About ninety seconds later, thousands of fans rushed field.

In yet another wild and unpredictable finish in the ACC, an unheralded Virginia team upset No. 12-ranked and previously undefeated Georgia Tech, 24-21. With the win, the Cavaliers single-handedly opened up the Coastal Division race, and not only helped themselves keep a hand in it, but also gave Virginia Tech’s chances a significant boost. It was a monumental win for coach Mike London in his second season, and one he hopes can be a turning point for his program. The Cavaliers are young and talented, and the recruiting has been strong, but the program had yet to put it all together for four quarters against a high-caliber opponent this season until Saturday night.

When trying to put the win into perspective following the game, London paused and chose his words carefully.

[+] EnlargeVirginia head coach Mike London
AP Photo/Steve Helber"This is one of those wins that can change the perception of what you think about yourself," Virginia coach Mike London said.
“This is one of those wins that can change the perception of what you think about yourself,” he said “Last-second play against Indiana, last-second play against Idaho. This is one of those wins against a good team with a lot of accomplishments that you can try to turn the corner on about how you think about yourself, how people view your program. There’s a long season yet to play but it’s a great start to the second half of the season.”

Yes, this is the same Virginia team that needed overtime to beat Idaho and lost to Southern Miss. The difference against Georgia Tech, in large part, was the preparation. There’s no question Virginia’s bye week absolutely was a factor in the win. Georgia Tech dropped to 5-9 against FBS opponents who have had more than a week to prepare for coach Paul Johnson’s spread option offense.

“I don’t know if we get this outcome without the bye week,” said cornerback Chase Minnifield, who said he watched every one of the Jackets’ games from start to finish, plus their game last year, and brought additional DVDs back to his apartment, just to pass the time. “I don’t think we saw nothing that was new out there.”

Except for maybe a scoreless first quarter for the Jackets for the first time this season, and a season-low 296 yards. This was the nation’s No. 4 rushing offense, and No. 4 total offense.

And Virginia was ready for it.

“We watched film like crazy on them,” said defensive end Matt Conrath. “I had a lot of time to watch a lot of film.”

In addition to the bye week, Virginia also had some help in practice. On Thursday, the offensive scout team ran 86 plays against the first-team defense. All hustle, no breaks for 15 players. The quarterback, senior Jacob Hodges, volunteered for the job, having run the same offense at his high school. A former team manager, Hodges joined the team last year as the holder. He gave the defense all it needed to see.

Hodges wasn’t the only one familiar with the offense.

During his time as head coach at Richmond (1995-2003), Virginia defensive coordinator Jim Reid took an offseason trip in 1999 to visit Paul Johnson at Georgia Southern and learn more about his offense. The following year, Richmond won a championship.

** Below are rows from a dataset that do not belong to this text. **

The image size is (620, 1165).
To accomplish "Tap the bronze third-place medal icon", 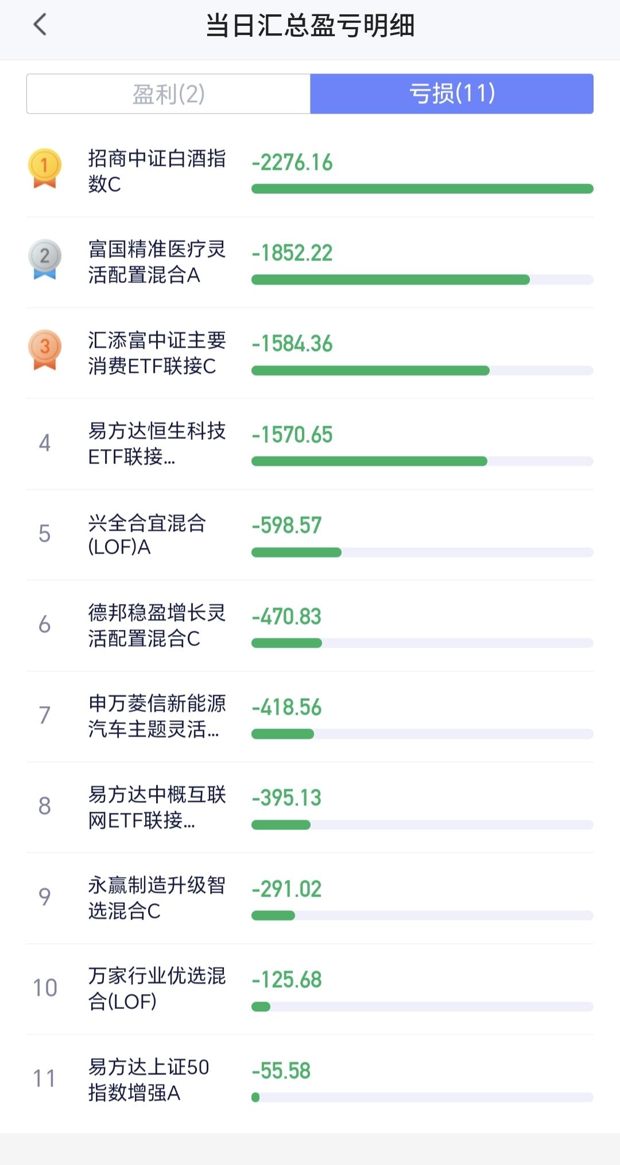I will [x=45, y=350].
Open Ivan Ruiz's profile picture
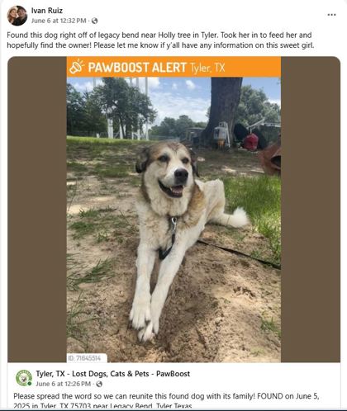 click(x=17, y=16)
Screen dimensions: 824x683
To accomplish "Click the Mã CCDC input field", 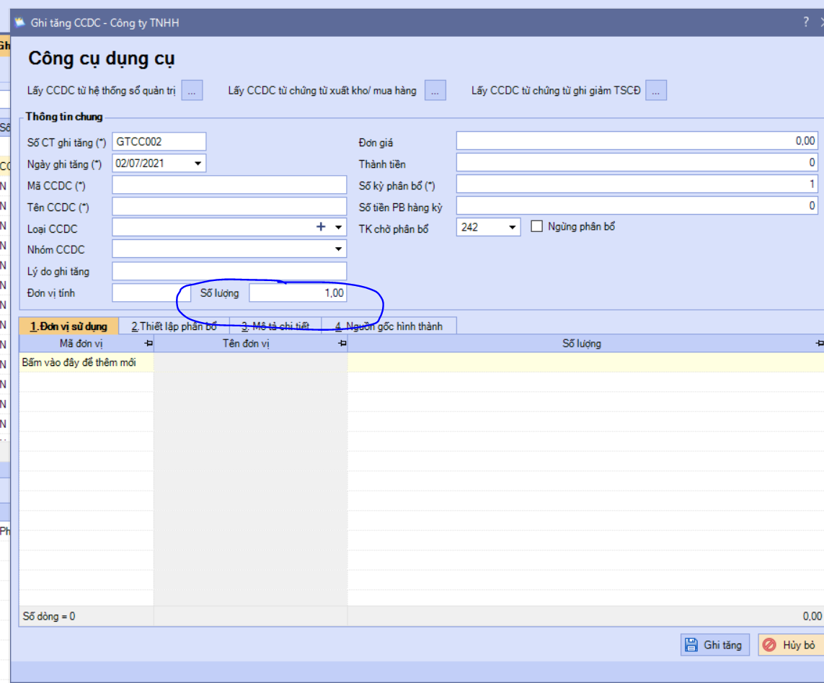I will [x=229, y=185].
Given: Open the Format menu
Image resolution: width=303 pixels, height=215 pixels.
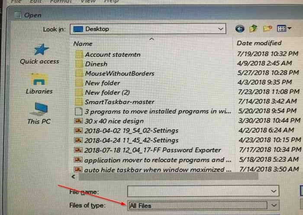Looking at the screenshot, I should [x=61, y=1].
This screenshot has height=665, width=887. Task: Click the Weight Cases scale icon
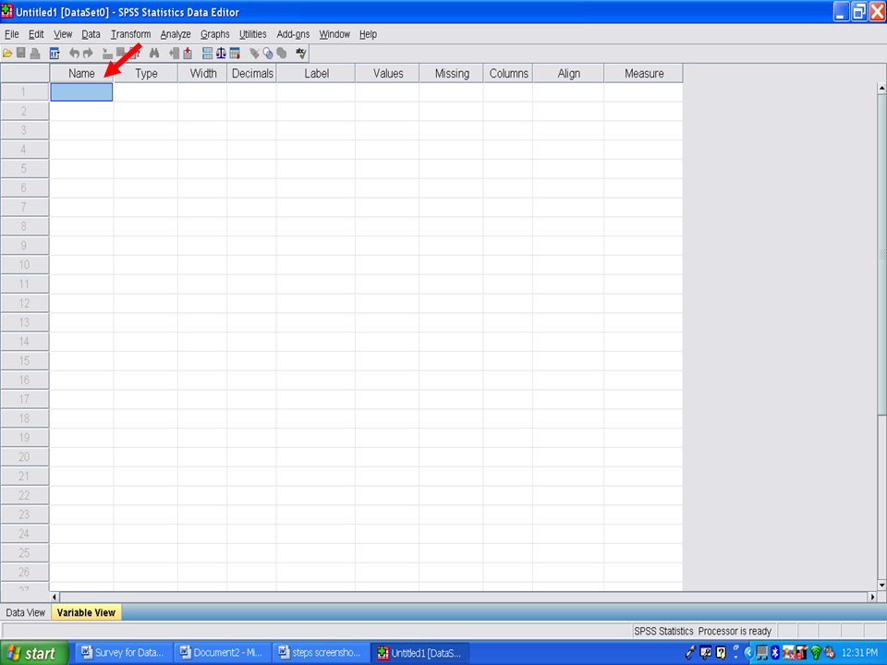pyautogui.click(x=221, y=54)
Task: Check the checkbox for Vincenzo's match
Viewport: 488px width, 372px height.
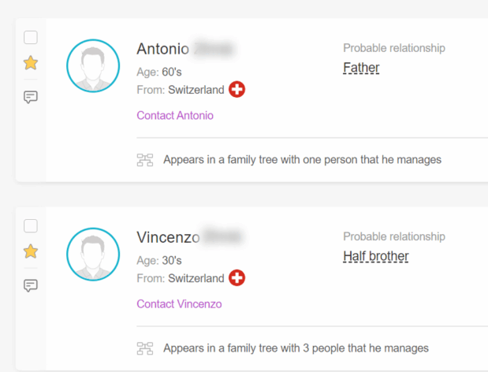Action: [31, 226]
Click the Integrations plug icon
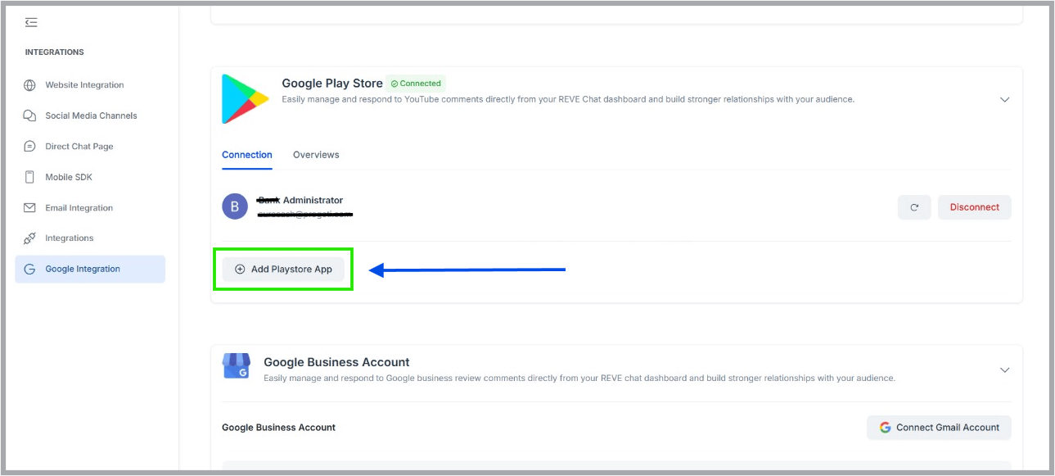1055x476 pixels. [30, 238]
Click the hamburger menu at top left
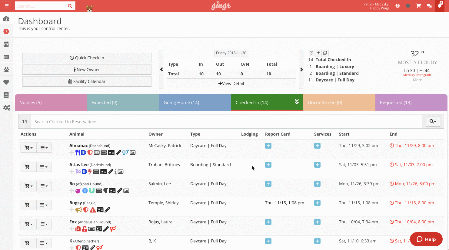The height and width of the screenshot is (250, 449). [7, 5]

Did Reid’s familiarity help on Saturday?

“Of course,” he said. “We ran it for three, four, five years at different schools I was at.”

The 24 yards passing were the fewest against Virginia since 1979. The best defense Virginia played, though, was its sustained drives by the offense, which kept the Jackets off the field by running for a season-high 272 yards. UVa held onto the ball for the final six minutes, and the players on the bench erupted in celebrations as the clock expired.

It was the highest-ranked opponent Virginia had defeated since UVa beat No. 4 Florida State, 26-21, six years ago on the very same day. It was an important win for Virginia, but it was not groundbreaking. The Cavaliers beat then-No. 22 Miami 24-19 last year.

Last year, though, they weren’t able to build on it. London is hoping this win is different.

“We have to play like we’ve got a lot to prove and we do,” he said. “We haven’t done anything yet, but hopefully we’re moving in the right direction.”